Time to target slow drivers too

The theory – that graphic TV ads are doing anything to help reduce the road toll – crashed and burned over Easter weekend.
While speed and drinking may be a factor in some, the inadequacies of New Zealand's roads and the poor skills of some drivers still seem to be ignored by the government.

It's still hell bent on ramming gory crash scenes down the throats of Kiwis who are passively sitting at home, not sculling woodies, but sipping Earl Grey safely in front of the tellie.
While millions are spent on the fruitless TV campaigns, the nation's highways are woefully under-funded. Police are obsessed with speed and ignore excessively slow drivers – in fact seem to encourage it – while these road hogs are contributing to road deaths just as equally as the idiots who try to pass them in risky places.
'It's not a target” some will whine. Let them. The fact is, there are times when the road conditions, the car and driver are quite capable of safely travelling up to the maximum allowed by law – not regulated by crawlers who won't pull over because they're self-appointed speed monitors.

Passing lanes
In this region, we have not more passing lanes or widened roads, but fewer than a decade or so ago.
The blinkered answer from police and road safety officials is 'slow down” when this is only part of the answer and in some cases, the wrong answer. 'Pull over”, in many instances, would not only be safer but more efficient and environmentally prudent.
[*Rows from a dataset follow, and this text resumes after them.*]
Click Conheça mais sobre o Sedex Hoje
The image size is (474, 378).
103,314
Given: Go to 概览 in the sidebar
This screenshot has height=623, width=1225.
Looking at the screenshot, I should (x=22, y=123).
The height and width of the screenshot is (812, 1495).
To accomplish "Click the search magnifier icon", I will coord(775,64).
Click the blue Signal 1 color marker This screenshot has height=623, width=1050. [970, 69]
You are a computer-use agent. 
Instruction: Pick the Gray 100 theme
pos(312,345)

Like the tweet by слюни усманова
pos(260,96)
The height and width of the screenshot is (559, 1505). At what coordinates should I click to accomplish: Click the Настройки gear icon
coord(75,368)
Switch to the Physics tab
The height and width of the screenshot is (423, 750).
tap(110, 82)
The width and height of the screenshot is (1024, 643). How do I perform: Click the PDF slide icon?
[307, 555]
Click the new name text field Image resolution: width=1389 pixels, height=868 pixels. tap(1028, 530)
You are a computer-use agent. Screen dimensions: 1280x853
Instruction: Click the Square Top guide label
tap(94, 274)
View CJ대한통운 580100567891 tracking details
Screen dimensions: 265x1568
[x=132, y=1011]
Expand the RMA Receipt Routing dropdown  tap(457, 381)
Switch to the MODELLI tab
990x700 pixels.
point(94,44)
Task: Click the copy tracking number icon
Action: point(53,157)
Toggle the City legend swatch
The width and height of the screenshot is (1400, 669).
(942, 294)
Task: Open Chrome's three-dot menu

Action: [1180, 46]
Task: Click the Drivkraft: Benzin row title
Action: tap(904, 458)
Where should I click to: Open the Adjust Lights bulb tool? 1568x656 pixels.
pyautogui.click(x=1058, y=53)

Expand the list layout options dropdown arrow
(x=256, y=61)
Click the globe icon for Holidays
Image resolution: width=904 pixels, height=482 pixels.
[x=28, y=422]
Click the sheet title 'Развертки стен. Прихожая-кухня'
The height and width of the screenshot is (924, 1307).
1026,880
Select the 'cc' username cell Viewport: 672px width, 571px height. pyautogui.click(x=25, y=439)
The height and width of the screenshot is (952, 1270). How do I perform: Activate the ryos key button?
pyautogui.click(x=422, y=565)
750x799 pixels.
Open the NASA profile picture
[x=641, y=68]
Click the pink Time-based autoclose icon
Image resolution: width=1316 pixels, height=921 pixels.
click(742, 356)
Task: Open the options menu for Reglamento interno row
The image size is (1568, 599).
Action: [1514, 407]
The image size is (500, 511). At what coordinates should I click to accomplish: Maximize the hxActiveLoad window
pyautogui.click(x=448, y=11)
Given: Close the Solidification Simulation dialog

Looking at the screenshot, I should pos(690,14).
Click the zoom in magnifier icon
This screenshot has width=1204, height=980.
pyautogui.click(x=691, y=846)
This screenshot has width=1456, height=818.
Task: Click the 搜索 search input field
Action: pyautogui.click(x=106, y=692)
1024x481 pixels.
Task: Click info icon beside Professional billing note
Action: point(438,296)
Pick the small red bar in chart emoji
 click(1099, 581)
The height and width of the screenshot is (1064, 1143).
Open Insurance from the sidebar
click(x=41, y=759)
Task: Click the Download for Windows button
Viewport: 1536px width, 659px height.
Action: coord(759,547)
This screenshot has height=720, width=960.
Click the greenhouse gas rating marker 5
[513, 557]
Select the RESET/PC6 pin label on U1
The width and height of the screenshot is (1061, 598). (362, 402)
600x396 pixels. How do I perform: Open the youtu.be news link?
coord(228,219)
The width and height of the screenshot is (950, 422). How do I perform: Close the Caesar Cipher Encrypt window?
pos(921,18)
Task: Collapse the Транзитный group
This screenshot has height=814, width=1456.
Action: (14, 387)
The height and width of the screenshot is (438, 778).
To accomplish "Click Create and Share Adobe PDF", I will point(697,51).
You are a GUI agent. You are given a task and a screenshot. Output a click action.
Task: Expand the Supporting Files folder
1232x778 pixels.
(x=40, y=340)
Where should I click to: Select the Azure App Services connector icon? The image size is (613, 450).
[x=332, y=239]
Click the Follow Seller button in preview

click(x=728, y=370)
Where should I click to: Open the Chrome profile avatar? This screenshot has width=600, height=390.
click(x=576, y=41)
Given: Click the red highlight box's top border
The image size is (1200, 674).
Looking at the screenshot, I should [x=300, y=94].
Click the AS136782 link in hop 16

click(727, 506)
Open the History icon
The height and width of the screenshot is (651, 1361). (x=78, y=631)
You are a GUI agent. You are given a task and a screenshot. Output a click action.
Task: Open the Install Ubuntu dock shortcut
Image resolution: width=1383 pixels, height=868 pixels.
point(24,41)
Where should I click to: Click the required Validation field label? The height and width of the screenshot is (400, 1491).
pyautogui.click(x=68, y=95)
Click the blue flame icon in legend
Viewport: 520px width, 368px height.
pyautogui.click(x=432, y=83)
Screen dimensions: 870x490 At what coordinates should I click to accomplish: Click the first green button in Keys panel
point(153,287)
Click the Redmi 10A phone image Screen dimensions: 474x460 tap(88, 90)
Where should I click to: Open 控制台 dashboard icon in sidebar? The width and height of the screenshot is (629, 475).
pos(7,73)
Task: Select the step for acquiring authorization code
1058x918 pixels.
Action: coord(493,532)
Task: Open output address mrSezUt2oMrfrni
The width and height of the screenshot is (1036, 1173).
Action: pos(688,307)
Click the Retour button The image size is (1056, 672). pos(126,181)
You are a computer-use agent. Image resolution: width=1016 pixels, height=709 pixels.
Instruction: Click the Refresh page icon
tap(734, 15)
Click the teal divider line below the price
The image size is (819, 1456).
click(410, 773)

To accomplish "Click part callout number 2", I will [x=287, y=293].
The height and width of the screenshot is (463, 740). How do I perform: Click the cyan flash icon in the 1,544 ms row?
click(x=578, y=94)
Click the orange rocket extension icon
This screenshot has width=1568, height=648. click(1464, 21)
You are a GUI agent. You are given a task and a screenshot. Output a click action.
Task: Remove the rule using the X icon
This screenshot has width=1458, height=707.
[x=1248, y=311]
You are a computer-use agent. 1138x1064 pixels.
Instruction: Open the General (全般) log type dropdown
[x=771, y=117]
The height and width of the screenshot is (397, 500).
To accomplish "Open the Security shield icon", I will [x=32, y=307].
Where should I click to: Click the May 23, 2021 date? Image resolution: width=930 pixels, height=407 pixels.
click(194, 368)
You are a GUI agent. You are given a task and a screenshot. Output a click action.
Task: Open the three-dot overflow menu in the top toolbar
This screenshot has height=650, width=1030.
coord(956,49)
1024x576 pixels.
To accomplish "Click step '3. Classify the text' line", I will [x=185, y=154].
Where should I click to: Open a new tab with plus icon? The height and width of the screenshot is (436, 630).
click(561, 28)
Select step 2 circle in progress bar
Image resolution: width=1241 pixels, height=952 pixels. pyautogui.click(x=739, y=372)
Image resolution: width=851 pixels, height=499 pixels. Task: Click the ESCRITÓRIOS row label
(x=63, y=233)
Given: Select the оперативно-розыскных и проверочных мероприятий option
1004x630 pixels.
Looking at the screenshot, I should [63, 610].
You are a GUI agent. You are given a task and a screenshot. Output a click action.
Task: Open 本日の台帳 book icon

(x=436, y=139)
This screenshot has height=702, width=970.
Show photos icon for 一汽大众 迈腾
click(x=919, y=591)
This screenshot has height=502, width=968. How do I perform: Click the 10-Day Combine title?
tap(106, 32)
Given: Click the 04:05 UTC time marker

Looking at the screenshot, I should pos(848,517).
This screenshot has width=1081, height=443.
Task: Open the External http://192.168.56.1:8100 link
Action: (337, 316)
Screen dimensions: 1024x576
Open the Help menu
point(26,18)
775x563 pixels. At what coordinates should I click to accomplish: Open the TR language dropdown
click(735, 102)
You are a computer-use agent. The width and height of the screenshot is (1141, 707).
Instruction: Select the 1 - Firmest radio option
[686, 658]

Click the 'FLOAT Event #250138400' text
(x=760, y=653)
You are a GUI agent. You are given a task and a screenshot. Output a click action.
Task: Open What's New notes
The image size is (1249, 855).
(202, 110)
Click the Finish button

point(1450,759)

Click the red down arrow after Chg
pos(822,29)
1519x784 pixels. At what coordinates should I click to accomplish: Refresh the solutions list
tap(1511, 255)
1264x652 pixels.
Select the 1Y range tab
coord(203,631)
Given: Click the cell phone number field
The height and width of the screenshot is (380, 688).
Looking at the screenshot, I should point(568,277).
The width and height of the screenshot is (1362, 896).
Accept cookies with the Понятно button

It would also remove a whole lot of anguish from those stuck behind, and we all know a frustrated driver is a bad driver. Pulling aside also raises morale on the roads, wins respect of fellow travellers and gives the slower ones the opportunity to enjoy the scenery and slower pace without the niggling feeling that there's traffic backed up behind (if it even occurs to them!)
Sure commonsense and patience is part of the answer. But there are some sectors of the society who have neither – and are still allowed on the roads. No amount of blood and guts pouring out of the television, and taxpayer funds tipped into advertising agency coffers is going to change that.
Not until traffic's requirement to travel at differing speeds can be more successfully catered for, will there be a reduction in head-ons and passing accidents. Not until more dedicated cycleways are established will it be safe to get on a bike.
The Easter road toll showed a lot of head-ons and passing errors – drivers not allowing enough room for overtaking, say police.
What about the education of slow drivers to regularly pull aside and allow backed-up traffic to pass? It's not something I've ever seen advertised, however, some common courtesy from those cryogenic handbrakers at the head of the line would go a long way to reducing frustrations and removing the temptation for those who may take risks.
Clearly, if so many overtaking chances are being taken with fatal results, it's overdue to target not only the foolish, risk-takers but those self-righteous and indignant slow pokes at the head of the queue who are causing anguish and frustration for the dozens crammed up behind on single lane roads.

And all that jazz
On a lighter note, the jazz festival seemed to go pretty well with some great sounds and great weather to draw the crowds.
The whole debacle over trading hours again showed what nonsense successive governments have failed to solve; and how confusion reigns on the shop trading arrangements. Time it was sorted, once and for all.

Testing times

The mailbox has been bulging at the seams this week.
First up was a fine collection of Moro bars and chocolate, thanks to our friends at Cadbury who have added RR to the national test panel, following our recent report on the new source of Moro bars.
We will be sure to approach the sampling in a measured and scientific way using the Special Chocolate Observation Function (SCOF) method and bring you further findings.
Next in the mystery packages was a lovely letter from 'Grannie Annie” with a set of Barbie underwear enclosed. (Enclothed?
A delightful little pink number with some lacy gold frilly bits. It wasn't quite my size but I know a five year old with a semi-clad Barbie who will be delighted.
GA says be thankful that we did not have to 'unpackage” Ken, the boyfriend.
'That would not be a very pretty sight.”
Yes, Grannie Annie, we hear that Ken is well-packaged.
Although if the PC Brigade has got to him as we suspect, Ken is more likely to be eunuch than unique.